### Task statement
Copy every line that holds the string "Shipping" from the data below.

### Given entries
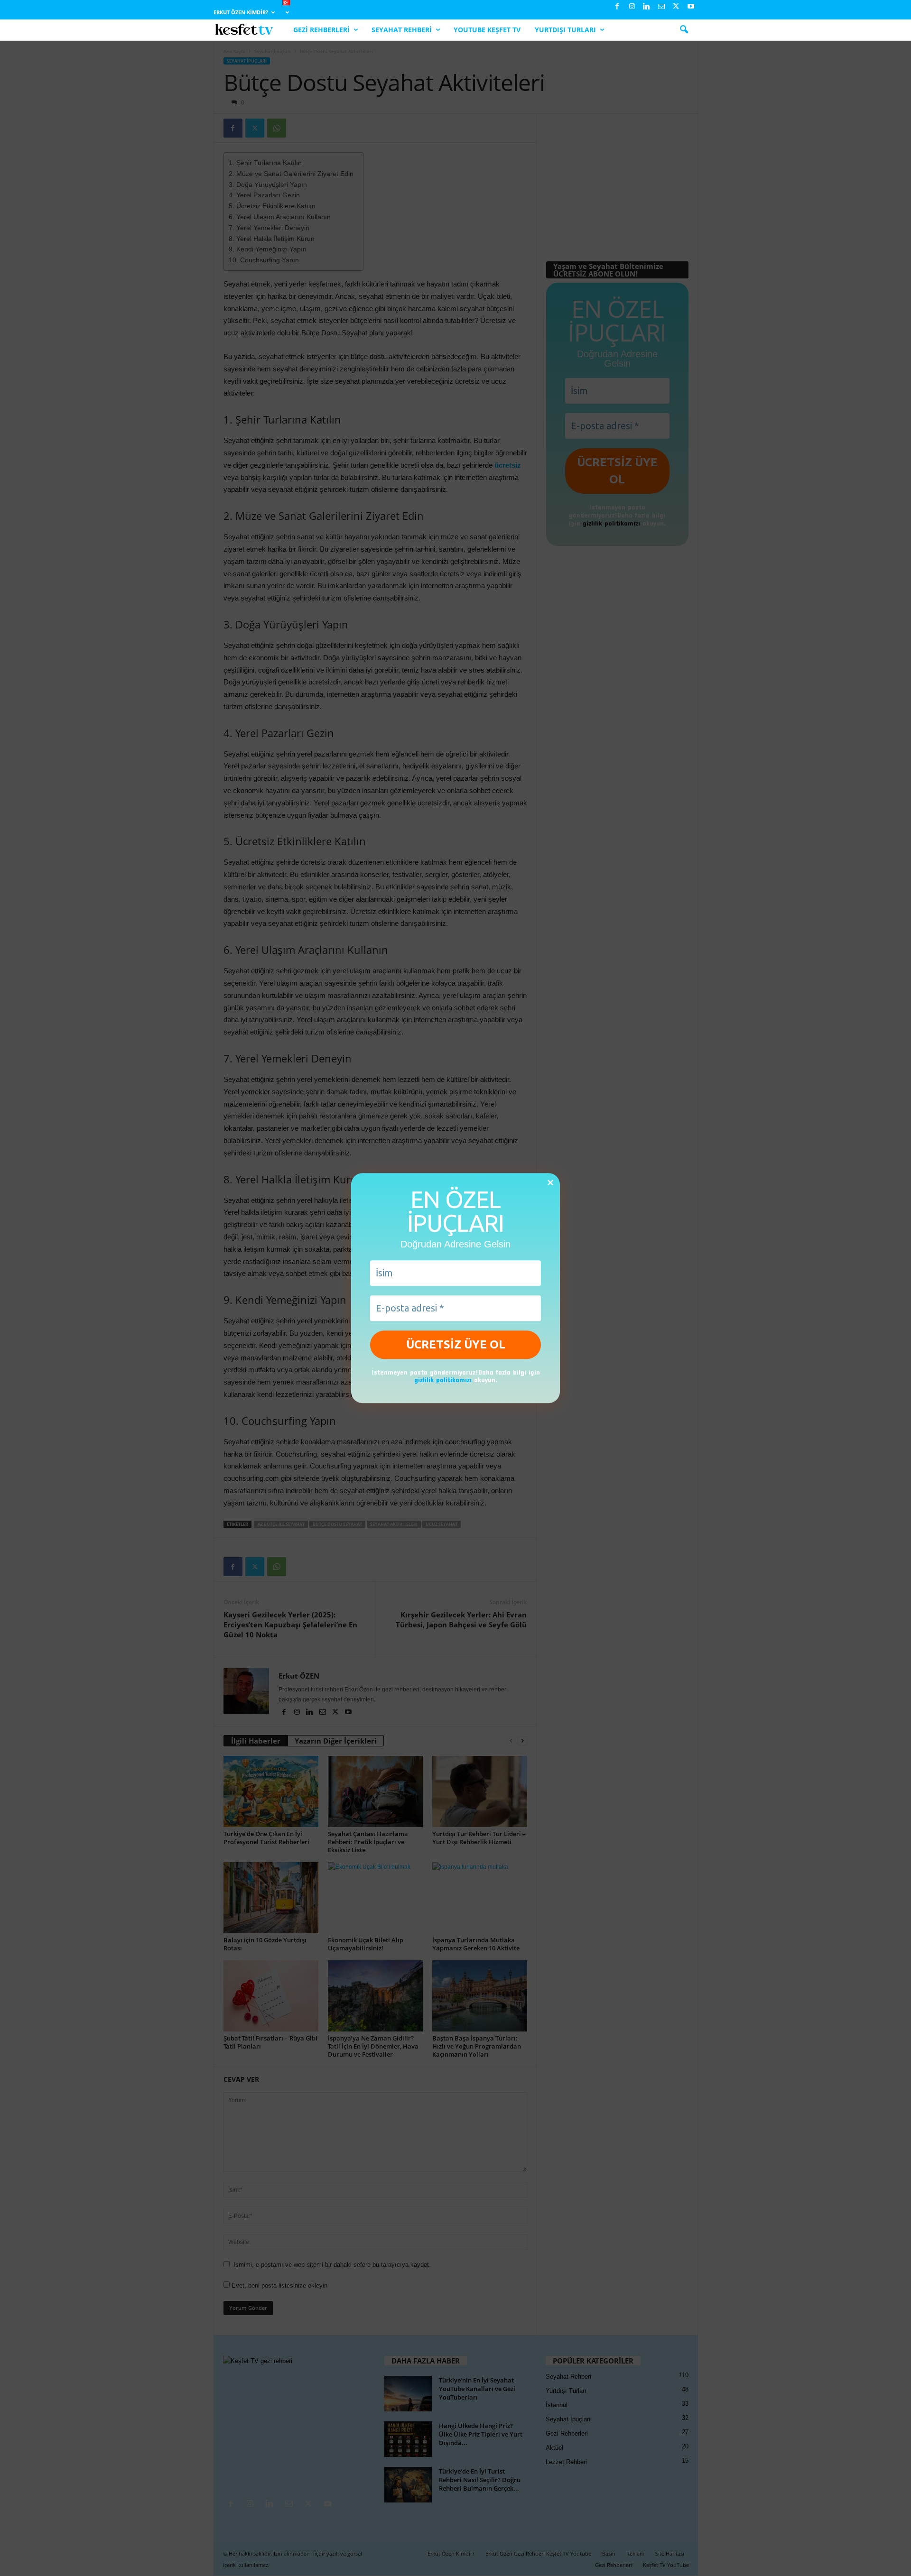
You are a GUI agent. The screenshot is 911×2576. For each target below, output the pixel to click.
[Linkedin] (646, 7)
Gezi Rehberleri (321, 29)
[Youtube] (691, 7)
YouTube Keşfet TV (487, 29)
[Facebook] (617, 7)
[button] (683, 29)
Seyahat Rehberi (402, 29)
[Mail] (661, 7)
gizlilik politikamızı (443, 1380)
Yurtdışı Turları (565, 29)
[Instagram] (632, 7)
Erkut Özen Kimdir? (241, 12)
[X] (676, 7)
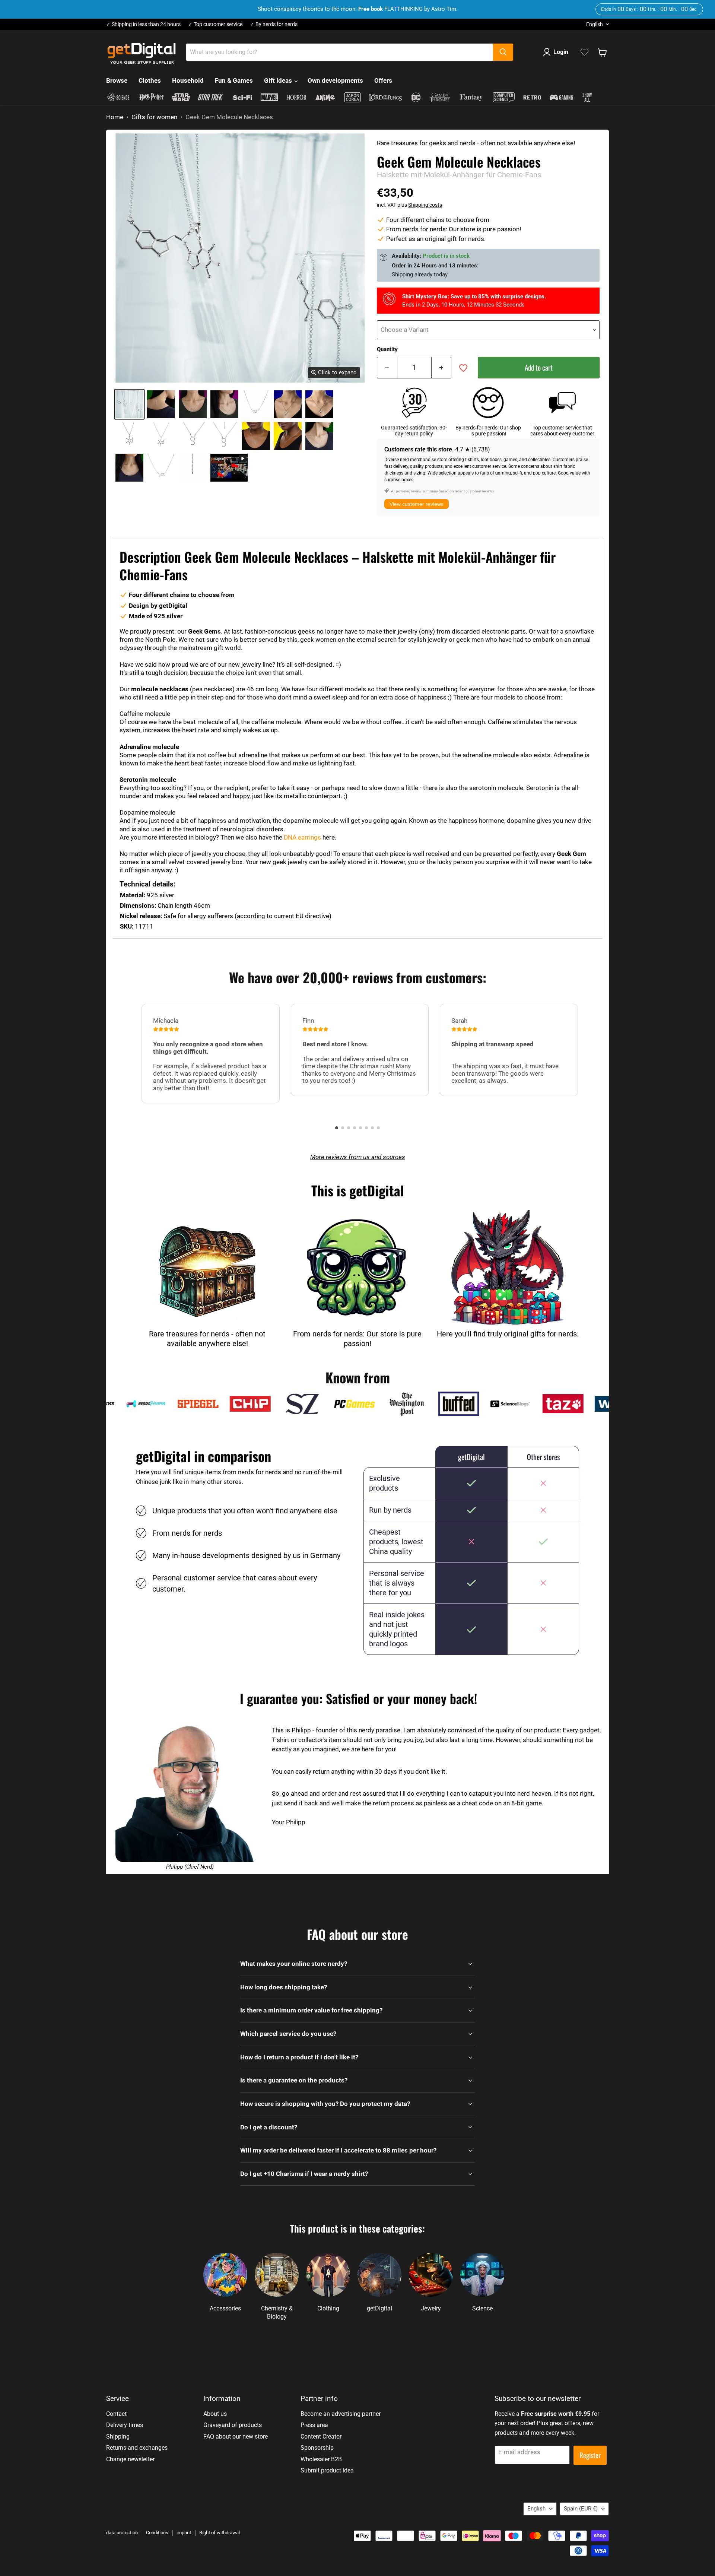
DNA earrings (302, 837)
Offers (383, 80)
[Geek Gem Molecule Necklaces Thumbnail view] (229, 467)
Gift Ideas (278, 80)
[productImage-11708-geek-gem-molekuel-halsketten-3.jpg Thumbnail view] (224, 404)
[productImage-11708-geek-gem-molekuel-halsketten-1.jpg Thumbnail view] (161, 404)
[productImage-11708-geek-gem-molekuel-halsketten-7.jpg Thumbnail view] (129, 436)
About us (215, 2413)
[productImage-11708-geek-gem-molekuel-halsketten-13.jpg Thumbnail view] (319, 436)
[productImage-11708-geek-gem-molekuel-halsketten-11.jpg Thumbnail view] (256, 436)
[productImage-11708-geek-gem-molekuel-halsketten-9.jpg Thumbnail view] (192, 436)
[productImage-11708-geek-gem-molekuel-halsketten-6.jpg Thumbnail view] (319, 404)
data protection (122, 2532)
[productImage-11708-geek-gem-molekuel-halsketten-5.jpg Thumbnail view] (287, 404)
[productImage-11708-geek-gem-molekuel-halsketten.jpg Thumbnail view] (129, 404)
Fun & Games (234, 80)
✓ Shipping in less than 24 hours (143, 24)
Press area (314, 2425)
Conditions (157, 2532)
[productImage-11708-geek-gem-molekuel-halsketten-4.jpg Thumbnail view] (256, 404)
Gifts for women (154, 117)
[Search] (503, 52)
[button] (336, 1127)
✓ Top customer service (215, 24)
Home (114, 117)
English (594, 24)
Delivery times (124, 2425)
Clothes (150, 80)
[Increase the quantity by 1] (442, 367)
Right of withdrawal (219, 2532)
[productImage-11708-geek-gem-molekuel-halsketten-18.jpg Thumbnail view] (192, 467)
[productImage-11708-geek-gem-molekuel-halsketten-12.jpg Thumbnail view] (287, 436)
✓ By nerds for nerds (274, 24)
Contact (116, 2413)
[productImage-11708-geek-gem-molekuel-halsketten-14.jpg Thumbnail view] (129, 467)
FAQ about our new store (235, 2436)
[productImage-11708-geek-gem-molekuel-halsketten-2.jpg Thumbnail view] (192, 404)
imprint (184, 2532)
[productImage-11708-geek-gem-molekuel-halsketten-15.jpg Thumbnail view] (161, 467)
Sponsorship (317, 2447)
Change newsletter (130, 2459)
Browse (116, 80)
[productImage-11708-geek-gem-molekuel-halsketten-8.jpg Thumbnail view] (161, 436)
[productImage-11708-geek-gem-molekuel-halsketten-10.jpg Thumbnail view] (224, 436)
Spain (581, 2508)
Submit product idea (327, 2470)
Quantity (387, 349)
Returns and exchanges (137, 2447)
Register (590, 2455)
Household (188, 80)
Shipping (118, 2436)
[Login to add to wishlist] (463, 368)
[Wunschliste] (584, 52)
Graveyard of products (232, 2425)
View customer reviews (417, 504)
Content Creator (321, 2436)
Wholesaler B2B (321, 2459)
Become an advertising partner (341, 2413)
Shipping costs (425, 205)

### Answer to this exercise
✓ Shipping in less than 24 hours (143, 24)
Shipping (118, 2436)
Shipping costs (425, 205)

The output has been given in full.